T-cell factor/lymphoid enhancer-binding factor (TCF/LEF) proteins are critical downstream effectors of the canonical Wnt pathway. Tcf7l1 is the most abundant among the four TCF/LEF proteins and acts as a key regulator of self-renewal in ESCs. It negatively modulates the expression level of pluripotent genes, and prepares the epiblast for transition to lineage specification. Tcf7l1-/- embryos show a range of defects related to axis misinduction. Some severely affected embryos lack the heart and somites.

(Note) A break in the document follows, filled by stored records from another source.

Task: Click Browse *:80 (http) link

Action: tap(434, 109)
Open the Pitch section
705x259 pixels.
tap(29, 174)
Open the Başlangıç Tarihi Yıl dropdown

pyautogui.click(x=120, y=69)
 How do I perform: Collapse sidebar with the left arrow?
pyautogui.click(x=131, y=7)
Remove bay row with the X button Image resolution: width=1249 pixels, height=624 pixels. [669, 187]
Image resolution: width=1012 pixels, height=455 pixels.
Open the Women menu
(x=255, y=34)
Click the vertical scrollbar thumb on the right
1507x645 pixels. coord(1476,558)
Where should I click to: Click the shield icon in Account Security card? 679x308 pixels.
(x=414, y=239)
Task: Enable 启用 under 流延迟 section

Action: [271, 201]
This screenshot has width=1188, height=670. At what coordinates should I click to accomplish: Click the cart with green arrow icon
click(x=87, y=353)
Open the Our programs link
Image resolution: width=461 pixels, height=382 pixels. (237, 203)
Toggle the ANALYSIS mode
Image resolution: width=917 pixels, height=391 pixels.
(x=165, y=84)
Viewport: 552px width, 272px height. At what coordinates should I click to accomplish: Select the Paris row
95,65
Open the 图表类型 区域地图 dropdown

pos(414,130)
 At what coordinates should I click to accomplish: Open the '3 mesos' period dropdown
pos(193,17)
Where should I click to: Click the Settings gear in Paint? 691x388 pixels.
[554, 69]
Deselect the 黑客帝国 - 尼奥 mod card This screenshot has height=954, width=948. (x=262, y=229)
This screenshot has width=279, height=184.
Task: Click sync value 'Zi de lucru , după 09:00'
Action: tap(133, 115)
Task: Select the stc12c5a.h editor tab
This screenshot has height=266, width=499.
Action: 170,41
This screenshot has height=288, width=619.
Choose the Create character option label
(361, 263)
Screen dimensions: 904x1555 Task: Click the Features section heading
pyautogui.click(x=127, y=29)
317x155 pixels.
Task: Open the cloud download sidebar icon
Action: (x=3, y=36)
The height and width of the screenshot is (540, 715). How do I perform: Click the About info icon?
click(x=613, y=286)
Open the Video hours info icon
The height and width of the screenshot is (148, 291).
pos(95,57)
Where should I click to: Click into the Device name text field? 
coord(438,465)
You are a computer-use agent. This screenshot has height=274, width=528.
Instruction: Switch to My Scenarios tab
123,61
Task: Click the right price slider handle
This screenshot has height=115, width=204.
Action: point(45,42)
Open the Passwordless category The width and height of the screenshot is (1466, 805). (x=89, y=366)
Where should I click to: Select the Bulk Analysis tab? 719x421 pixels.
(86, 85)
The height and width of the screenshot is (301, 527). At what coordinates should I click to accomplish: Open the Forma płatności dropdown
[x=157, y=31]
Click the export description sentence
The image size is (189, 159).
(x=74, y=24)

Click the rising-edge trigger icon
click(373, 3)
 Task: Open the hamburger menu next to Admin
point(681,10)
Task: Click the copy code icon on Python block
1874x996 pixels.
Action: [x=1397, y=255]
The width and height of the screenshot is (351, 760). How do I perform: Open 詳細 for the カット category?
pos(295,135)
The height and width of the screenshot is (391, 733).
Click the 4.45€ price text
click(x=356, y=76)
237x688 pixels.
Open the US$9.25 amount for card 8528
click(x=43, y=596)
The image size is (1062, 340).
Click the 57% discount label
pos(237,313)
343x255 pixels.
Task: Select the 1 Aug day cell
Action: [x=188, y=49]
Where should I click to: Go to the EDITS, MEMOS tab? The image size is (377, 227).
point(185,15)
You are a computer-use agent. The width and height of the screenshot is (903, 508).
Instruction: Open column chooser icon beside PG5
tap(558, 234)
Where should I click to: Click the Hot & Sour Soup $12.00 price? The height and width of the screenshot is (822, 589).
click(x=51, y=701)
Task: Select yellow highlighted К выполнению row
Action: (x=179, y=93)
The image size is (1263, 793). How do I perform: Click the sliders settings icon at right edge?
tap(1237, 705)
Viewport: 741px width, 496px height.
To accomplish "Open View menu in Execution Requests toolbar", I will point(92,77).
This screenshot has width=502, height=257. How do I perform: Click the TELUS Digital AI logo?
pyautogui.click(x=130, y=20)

Because of defective axis induction, whether Tcf7l1 intrinsically contributes to cardiac development is unknown. Earlier work in our lab established that TCF/LEF proteins cooperate with Oct4 in driving the transcription of the cardiac mesoderm factor Mesp1, but the responsible TCF/LEF protein is not identified. Here, we have built ESC systems to conditionally manipulate Tcf7l1 expression in a Tcf7l1-/- background. A combination of tTA/tet-O-Tcf7l1 transgenes allows us to temporally “knockout” Tcf7l1 with doxycycline, while a combination of rtTA/tet-O-Tcf7l1 transgenes allows us to temporally activate Tcf7l1 expression with doxycycline. We found that “knockout” of Tcf7l1 on day 4 during ESC differentiation caused decreased expression in cardiac genes including Tbx5, Nkx2-5, and α-MHC, without affecting the expression of Goosecoid, Eomes, and Brachyury, markers of mesendoderm development. Tcf7l1-/- ESCs showed slower progression toward mesoderm formation, but temporally activated Tcf7l1 induced cardiac gene expression after mesoderm was formed. Tcf7l1 ChIP-PCR demonstrated that Tcf7l1 bound to cis-regulatory regions of core cardiac transcription factor genes. Our data suggest that Tcf7l1 intrinsically contributes to cardiac lineage development through activating Mesp1 and downstream cardiac transcription factors.